There are two distinct types of waiting to be had related to swimming. First there's practice. Practices are scheduled usually every night and also on weekends. Because facilities are scarce around here, swim teams must compete for pool time both with each other and with water related lessons and sports of one type or another. It gets so bad sometimes it seems like the pools are filled with gold dust. As such, the practice times and locations can get kind of exotic. Practices often take place at facilities just far enough from home that to do a drop off would have us back for the pick up having spent 3 times as much time in the car than at home in between. Mercifully, practices also are usually where a waiter can find a cool, comfortable place to hang out if they want. Like a nice cool concrete floor. And at two hours at most, practices give us waiters enough time to get through several magazine articles, or finish the paper - including the crosswords, or possibly get in a good nap. And Bonus! When practices are at the Y, we get a chance to work out if we want. (Note to self: Take more advantage of this one!)

But this is easy compared to a swim meet.

Meets are marathon feats of waiting endurance - testing the limits both of boredom-fighting preparedness and backside fatigue alike.
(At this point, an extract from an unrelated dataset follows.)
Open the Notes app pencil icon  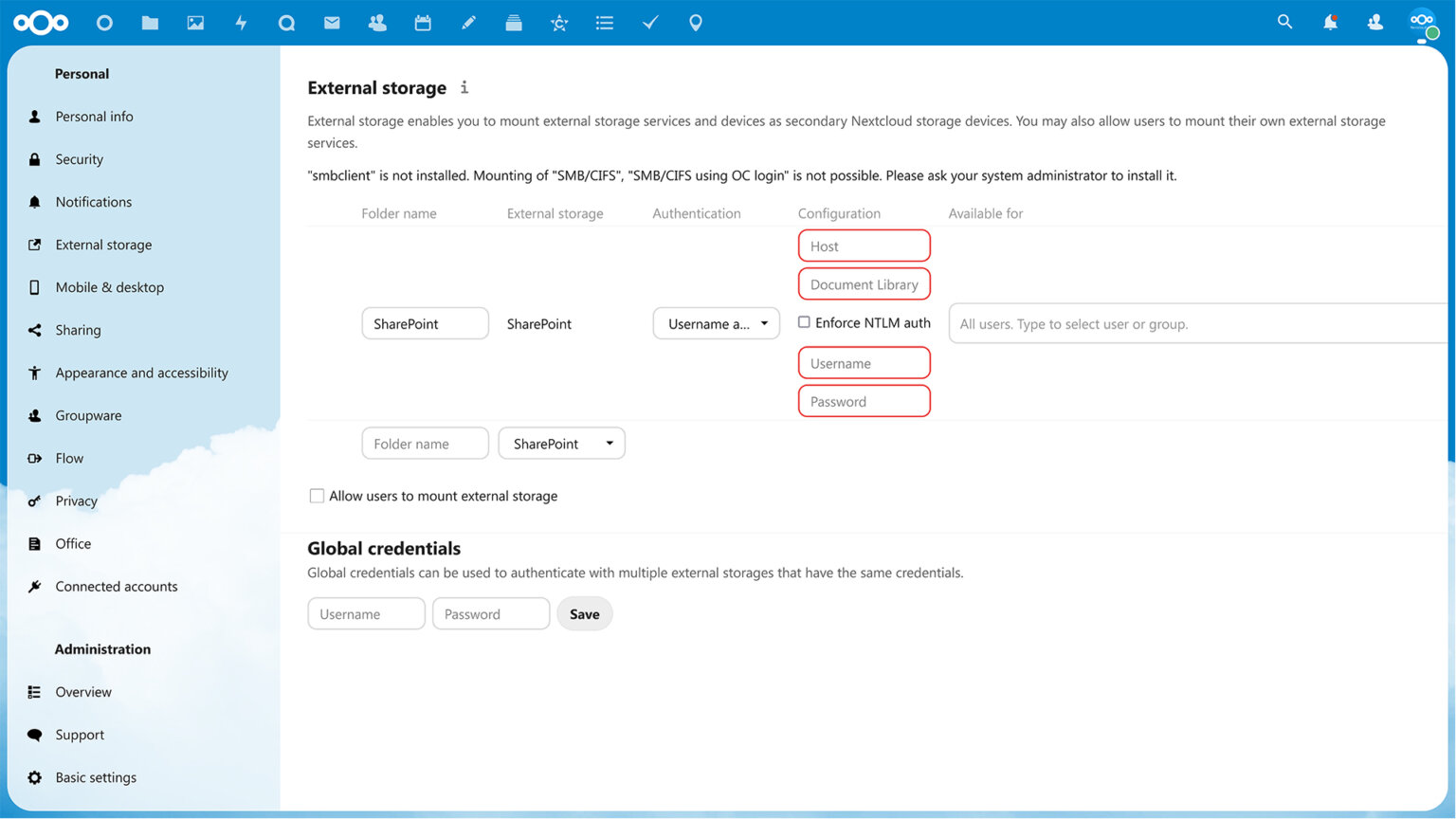click(468, 22)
Unlike practices, meets almost always require many hours waiting in a hot, humid and extremely crowded natatorium. When that's not the case, then it's an equally crowded meeting room or gymnasium - bring your own seating. Even dressing for swim meets is challenging. The main swim season runs all winter long. Many folks layer heavy sweats and coats over shorts and sleeveless t-shirts. But remember that whatever clothing you take off while at the meet must be kept track of and will take up room while you're not wearing them.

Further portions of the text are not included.